À la faveur d’un amendement de la majorité sénatoriale – mais des amendements identiques étaient également défendus par les autres groupes politiques -, finalement repris par le gouvernement lors de l’adoption du budget par 49-3 en début d’année, les deux dispositifs ont été fusionnés. La nouvelle taxe d’habitation sur les logements vacants (THLV) s’appliquera de droit à partir de 2027 dans les zones tendues, elle reste facultative dans les zones non tendues, déployée selon le bon vouloir des communes. Dans les deux cas, le taux applicable sera de 17 % au bout d’une année de vacance et de 34 % à compter de la deuxième année. Mais les communes auront aussi la possibilité de moduler ces taux : jusqu’à 30 % la première année d’imposition et 60 % au bout de deux ans.
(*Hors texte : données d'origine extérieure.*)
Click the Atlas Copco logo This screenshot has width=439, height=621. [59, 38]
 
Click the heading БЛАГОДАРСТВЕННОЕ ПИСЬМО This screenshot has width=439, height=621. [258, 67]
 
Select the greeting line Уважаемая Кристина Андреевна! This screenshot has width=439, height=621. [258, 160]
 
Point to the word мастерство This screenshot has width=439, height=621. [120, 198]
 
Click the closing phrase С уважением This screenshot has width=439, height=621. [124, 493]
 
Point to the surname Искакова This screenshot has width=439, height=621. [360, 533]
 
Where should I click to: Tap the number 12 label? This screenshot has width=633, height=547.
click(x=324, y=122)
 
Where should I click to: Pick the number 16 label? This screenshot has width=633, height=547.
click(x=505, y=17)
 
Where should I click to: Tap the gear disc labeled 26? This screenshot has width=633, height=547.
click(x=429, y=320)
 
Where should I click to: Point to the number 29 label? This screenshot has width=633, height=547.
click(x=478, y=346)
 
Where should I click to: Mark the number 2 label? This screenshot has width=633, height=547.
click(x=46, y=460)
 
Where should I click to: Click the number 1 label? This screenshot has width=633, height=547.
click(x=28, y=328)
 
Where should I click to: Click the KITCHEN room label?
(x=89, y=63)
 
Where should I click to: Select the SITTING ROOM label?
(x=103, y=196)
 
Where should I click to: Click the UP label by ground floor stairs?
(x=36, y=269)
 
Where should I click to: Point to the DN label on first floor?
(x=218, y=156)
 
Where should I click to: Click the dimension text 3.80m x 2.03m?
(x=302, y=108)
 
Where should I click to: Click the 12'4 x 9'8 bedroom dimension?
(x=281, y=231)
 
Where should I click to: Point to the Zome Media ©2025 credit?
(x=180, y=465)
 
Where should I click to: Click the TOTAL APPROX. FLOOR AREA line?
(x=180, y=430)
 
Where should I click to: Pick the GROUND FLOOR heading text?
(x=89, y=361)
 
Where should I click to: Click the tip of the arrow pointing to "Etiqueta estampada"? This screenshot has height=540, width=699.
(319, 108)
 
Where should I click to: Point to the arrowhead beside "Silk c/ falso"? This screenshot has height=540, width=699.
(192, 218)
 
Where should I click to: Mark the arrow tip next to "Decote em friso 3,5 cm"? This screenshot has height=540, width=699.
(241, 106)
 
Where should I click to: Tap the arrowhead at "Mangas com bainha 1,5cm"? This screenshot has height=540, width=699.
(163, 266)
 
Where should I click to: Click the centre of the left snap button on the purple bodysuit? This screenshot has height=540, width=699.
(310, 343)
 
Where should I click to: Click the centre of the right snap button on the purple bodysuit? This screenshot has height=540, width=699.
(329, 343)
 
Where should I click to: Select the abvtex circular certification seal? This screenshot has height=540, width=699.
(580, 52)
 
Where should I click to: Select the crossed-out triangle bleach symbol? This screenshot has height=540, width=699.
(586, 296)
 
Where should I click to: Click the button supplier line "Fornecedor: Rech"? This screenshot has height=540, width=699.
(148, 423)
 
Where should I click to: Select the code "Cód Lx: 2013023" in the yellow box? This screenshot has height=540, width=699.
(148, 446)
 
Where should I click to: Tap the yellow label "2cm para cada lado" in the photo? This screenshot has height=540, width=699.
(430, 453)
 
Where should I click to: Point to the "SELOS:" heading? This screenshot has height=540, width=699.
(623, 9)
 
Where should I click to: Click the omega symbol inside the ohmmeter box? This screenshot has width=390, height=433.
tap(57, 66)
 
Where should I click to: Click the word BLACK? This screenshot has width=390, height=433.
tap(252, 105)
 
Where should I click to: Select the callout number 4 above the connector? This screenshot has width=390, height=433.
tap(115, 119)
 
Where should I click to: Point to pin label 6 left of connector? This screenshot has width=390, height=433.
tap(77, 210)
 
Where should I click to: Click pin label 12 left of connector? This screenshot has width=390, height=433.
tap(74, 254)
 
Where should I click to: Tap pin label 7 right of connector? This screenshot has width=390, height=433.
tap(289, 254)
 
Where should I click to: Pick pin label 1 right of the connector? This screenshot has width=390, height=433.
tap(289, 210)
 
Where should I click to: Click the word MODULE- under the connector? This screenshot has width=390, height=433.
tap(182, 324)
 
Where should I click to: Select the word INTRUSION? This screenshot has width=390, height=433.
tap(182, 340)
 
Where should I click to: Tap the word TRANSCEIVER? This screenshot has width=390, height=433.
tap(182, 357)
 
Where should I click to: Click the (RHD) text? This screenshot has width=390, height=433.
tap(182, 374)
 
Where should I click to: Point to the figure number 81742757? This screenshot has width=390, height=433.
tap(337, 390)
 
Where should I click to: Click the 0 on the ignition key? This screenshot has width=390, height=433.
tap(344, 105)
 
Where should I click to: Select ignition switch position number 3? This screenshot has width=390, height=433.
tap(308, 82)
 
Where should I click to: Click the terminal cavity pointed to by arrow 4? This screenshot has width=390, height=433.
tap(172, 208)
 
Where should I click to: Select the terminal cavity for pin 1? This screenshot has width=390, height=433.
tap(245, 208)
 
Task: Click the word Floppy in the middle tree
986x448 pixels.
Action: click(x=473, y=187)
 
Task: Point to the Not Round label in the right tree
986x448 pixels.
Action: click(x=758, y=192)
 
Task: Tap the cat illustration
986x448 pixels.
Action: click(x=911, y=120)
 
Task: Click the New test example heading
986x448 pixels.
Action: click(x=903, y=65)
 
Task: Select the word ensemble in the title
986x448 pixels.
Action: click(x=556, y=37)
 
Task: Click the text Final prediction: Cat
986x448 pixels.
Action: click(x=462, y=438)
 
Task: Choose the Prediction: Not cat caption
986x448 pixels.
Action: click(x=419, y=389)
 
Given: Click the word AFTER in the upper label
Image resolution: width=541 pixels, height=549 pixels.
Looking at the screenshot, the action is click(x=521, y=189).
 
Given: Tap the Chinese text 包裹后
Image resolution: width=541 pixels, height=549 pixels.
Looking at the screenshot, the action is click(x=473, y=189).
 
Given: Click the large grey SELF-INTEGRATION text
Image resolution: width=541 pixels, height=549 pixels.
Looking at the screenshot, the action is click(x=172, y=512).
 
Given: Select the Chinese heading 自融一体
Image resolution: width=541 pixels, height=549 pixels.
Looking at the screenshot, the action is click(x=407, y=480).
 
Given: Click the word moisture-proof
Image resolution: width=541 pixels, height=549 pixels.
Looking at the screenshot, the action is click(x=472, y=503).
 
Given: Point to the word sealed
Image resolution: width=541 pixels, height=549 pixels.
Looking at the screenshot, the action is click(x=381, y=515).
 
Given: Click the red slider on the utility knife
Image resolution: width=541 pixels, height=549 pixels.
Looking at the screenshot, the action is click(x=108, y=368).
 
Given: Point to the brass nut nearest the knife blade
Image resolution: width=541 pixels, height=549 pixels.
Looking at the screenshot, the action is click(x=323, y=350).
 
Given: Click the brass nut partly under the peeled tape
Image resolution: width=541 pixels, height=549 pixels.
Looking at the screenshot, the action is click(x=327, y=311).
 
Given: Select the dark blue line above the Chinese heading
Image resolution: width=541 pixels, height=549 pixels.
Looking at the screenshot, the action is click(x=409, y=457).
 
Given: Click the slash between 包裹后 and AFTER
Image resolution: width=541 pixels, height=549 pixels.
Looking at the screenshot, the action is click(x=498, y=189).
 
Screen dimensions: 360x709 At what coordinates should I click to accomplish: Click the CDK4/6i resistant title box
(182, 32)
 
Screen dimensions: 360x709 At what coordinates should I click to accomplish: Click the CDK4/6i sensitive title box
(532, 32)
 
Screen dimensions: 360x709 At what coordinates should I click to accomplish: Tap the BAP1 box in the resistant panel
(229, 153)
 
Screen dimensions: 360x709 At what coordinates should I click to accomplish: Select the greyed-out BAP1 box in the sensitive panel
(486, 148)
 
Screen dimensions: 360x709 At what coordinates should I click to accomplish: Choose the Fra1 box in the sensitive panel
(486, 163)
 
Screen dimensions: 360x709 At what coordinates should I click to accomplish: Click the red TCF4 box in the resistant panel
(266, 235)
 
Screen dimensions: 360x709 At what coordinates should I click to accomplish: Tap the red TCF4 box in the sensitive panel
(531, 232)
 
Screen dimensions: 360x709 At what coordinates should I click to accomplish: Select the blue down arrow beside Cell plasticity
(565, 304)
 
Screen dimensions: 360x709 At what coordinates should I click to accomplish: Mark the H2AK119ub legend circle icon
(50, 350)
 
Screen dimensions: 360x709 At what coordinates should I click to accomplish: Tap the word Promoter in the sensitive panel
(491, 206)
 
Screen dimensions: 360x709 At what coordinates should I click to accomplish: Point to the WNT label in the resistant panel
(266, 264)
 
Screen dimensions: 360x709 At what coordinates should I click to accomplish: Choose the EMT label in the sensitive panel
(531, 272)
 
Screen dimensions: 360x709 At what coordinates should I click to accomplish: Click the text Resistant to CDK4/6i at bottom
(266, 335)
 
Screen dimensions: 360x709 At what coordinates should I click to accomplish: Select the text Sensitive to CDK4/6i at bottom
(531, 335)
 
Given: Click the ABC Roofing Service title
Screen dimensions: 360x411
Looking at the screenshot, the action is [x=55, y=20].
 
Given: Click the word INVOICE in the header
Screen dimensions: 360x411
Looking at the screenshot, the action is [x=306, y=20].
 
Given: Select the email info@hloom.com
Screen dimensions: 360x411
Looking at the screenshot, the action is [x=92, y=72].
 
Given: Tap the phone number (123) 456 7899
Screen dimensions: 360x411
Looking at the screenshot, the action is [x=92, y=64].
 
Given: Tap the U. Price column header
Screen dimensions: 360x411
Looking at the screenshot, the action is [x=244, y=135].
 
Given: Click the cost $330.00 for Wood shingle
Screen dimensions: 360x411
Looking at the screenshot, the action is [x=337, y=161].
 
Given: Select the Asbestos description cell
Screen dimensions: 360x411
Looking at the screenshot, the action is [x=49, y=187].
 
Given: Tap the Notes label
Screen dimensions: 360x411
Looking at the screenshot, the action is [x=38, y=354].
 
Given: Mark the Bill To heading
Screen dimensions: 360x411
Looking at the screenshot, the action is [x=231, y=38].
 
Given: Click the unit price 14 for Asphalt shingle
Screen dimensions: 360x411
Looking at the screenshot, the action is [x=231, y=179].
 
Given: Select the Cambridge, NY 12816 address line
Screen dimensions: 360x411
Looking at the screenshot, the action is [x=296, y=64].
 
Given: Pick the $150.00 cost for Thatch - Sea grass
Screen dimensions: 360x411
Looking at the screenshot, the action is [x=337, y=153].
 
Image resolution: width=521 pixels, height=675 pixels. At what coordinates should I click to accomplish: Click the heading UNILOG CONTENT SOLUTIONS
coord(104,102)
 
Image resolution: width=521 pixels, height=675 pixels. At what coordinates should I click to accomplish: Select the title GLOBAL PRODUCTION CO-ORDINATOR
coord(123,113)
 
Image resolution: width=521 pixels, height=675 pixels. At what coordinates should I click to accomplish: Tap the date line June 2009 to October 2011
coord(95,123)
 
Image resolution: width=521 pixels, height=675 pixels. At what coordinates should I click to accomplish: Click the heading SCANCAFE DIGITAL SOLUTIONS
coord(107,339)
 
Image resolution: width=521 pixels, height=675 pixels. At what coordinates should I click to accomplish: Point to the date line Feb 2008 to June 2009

Remettre « 20 000 appartements » sur le marché

« Evidemment que nous allons appliquer les taux maximaux. J’ai fait un intense lobbying auprès du gouvernement pour que cette mesure soit inscrite dans le projet de loi de finances, nous militions même pour avoir des plafonds beaucoup plus élevés. L’objectif, à terme, serait que les communes puissent avoir la pleine maîtrise de cette taxation », explique à Public Sénat Jacques Baudrier. Il rappelle que des dispositifs similaires sont déjà appliqués en Belgique, aux Etats-Unis et au Canada. « Le taux parisien, même rehaussé, reste relativement bas par rapport à ce qui se pratique dans d’autres villes. En moyenne, il va représenter 0,8 % de la valeur du bien, soit environ 4 000 euros par an au bout de deux années de vacance. À Vancouver, c’est 4 % ! »

L’élu estime que la mesure « remettra environ 20 000 appartements sur le marché, de quoi loger 40 000 personnes ». « Aujourd’hui, 40 % des logements privés inoccupés appartiennent à des gens qui détiennent en moyenne cinq biens immobiliers. Cette situation n’est plus tenable, il est tant de réguler tout ça. »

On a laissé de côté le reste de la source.